There are 361 main acupuncture points in our bodies and each of them are associated with a meridian, or an energetic pathway. Classic Chinese texts illustrate that acupuncture points were considered to be indentations where Qi – the vital force of the body – can flow. By tapping into those energetic pathways, we are actually opening and freeing them up so that our Qi can flow naturally and smoothly. A blockage of Qi in the meridians can cause tension, muscle aches, migraines, the list goes on and on. While every body is different when it comes to acupuncture, some patients may experience nothing at all, some a mild sensation, and some even experience a dull, deep aching which Acupuncturists call “De Qi'' which is thought to be the activation of Qi.

Similar to acupuncture, cupping is done in specific regions of the body based on what the body needs. With cupping, there are twelve main meridian lines and collaterals – pathways that distribute the vital Qi energies from the main meridians to the focus area.

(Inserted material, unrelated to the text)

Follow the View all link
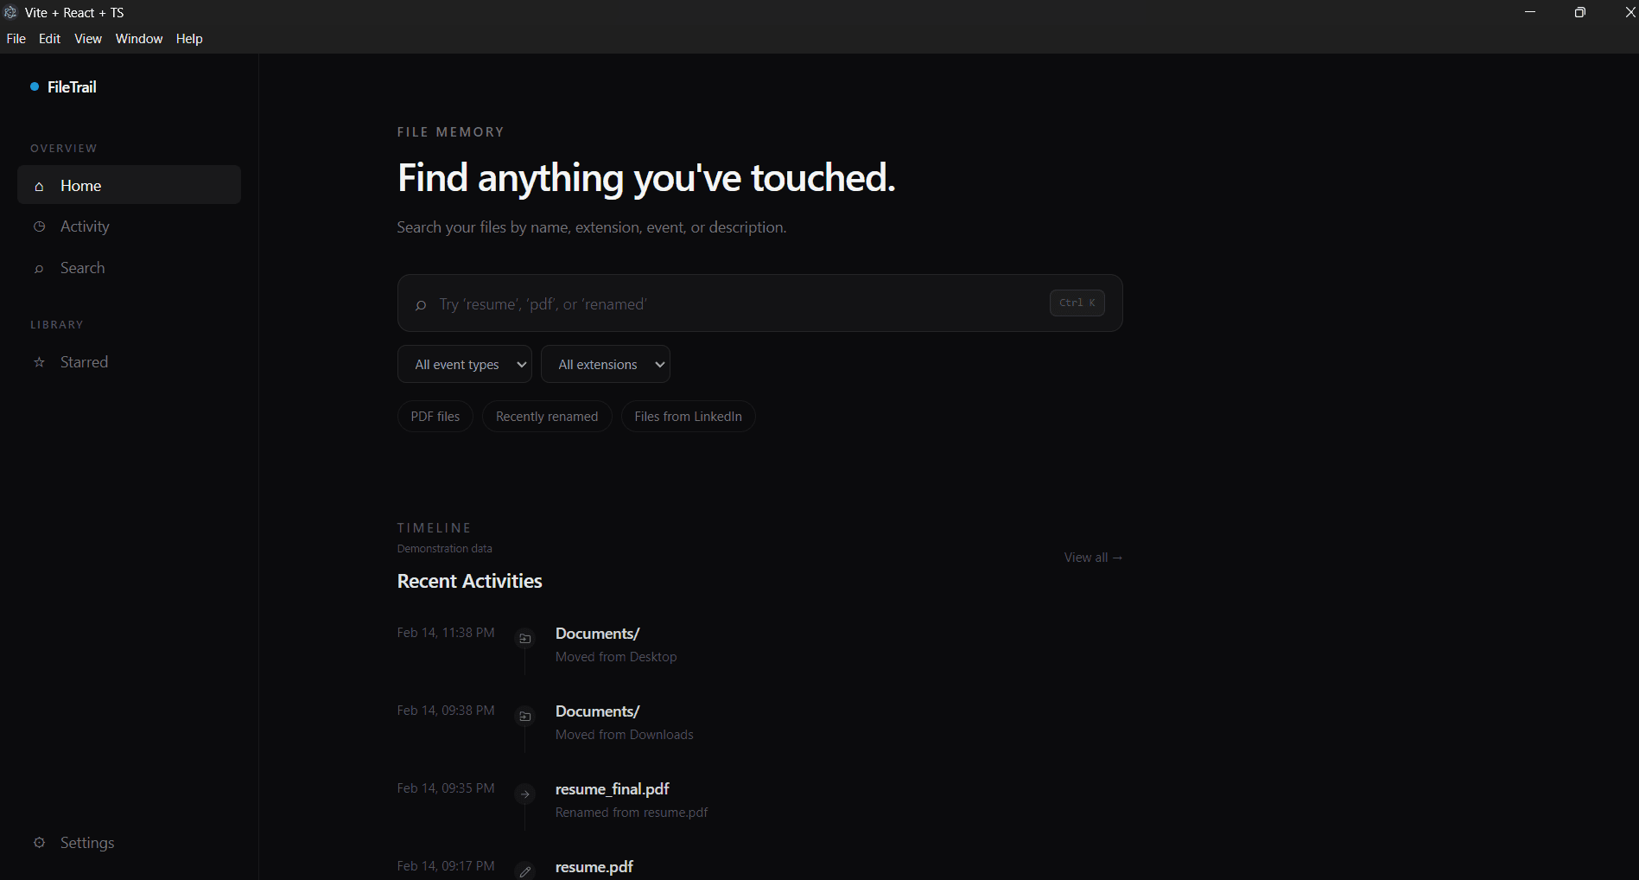Viewport: 1639px width, 880px height. [x=1093, y=558]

Instead of needles, this practice consists of suctioning up the body with either a glass or silicone cup. Cupping is one of the most ancient forms of physical therapy medicine – it can be dated back to the ancient Egyptians in 1550 BCE! While it was historically used to draw out toxic blood and pus from infected wounds and poisons from snakebites, it is more commonly known to be the treatment for athletes with their muscles – we’ve all seen the images of Michael Phelps with all those suction marks over him from the 2016 Rio Olympics.

There are two methods of cupping, wet or dry. Once the suction of the cup to the body is in place, it can either be left there to work out the muscles and flow in that area (dry cupping) or can be moved around to have the effect of a deep tissue massage stimulating the meridians and collaterals (wet cupping). This form of therapy can see results such as an increase in blood circulation, which in turn stimulates immune function and stimulates pain fibers, which can lead to pain reduction. I personally enjoy incorporating glass fire cups into my practice. They are easily disinfected and create great suction to really get the full cupping experience and opening of Qi for my patients.

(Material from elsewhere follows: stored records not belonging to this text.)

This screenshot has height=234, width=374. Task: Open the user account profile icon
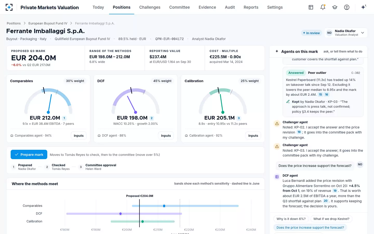(347, 7)
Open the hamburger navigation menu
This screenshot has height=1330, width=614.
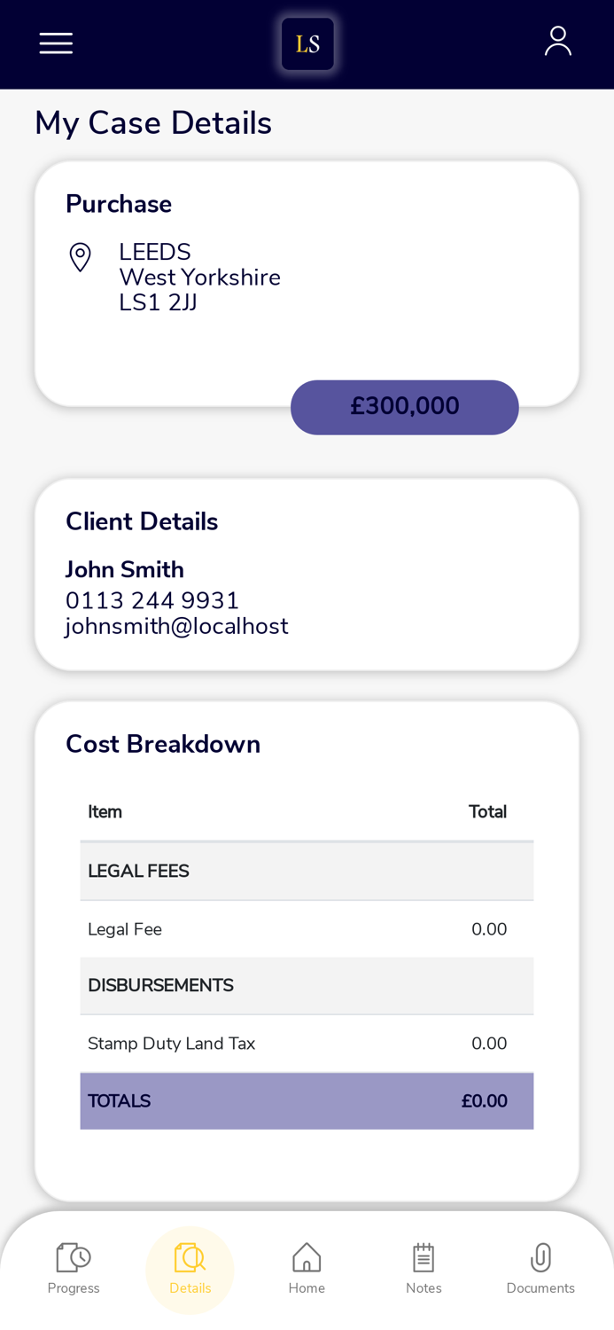(x=56, y=42)
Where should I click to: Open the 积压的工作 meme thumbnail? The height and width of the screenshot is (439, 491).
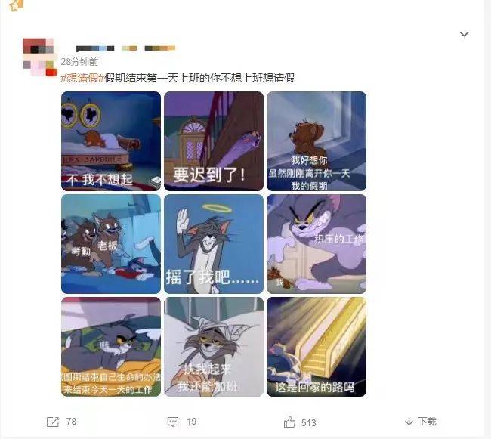click(x=317, y=244)
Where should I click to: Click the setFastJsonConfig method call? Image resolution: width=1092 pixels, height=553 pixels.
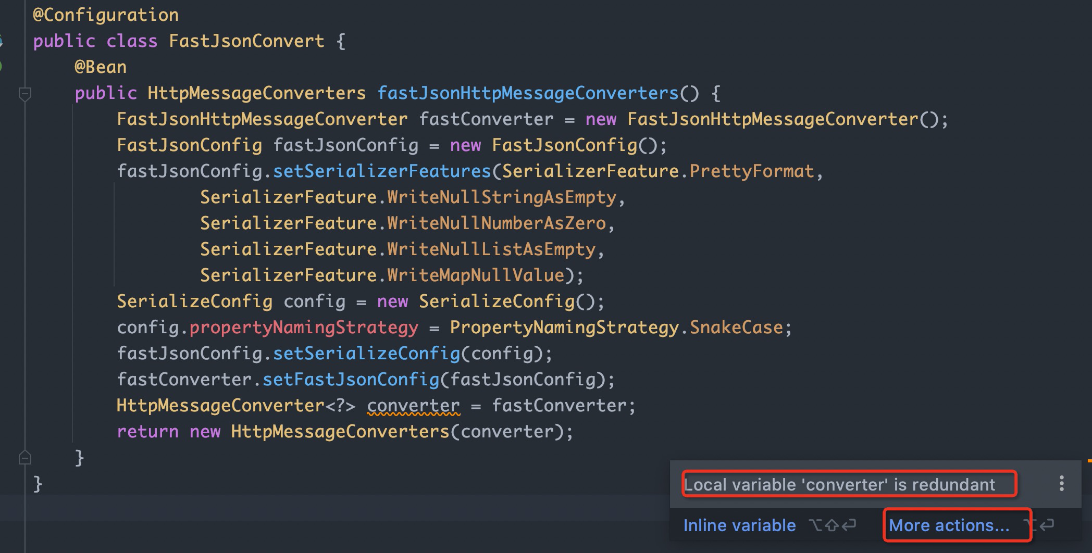[x=351, y=380]
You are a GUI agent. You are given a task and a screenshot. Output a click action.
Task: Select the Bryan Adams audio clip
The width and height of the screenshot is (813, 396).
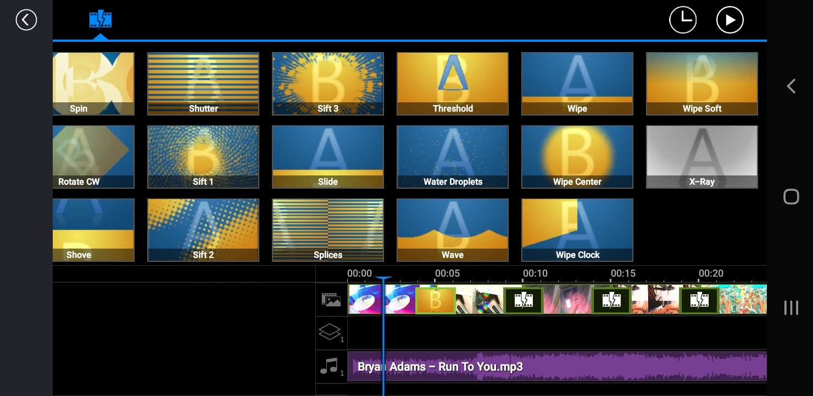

Personally, I love the idea of using acupuncture and cupping over other conventional medicinal approaches when appropriate because they are a non-addictive, non-opioid approach to pain and other health concerns. Though the use of pharmaceuticals and other conventional approaches isn’t typically my first go to, acupuncture and cupping can be used in conjunction with them to help patients who have conventional prescriptions. Most of my clients actually find these practices relaxing, believe it or not! Some research even indicates that acupuncture can even help increase our empathy towards others, which is something much needed in the global pandemic times.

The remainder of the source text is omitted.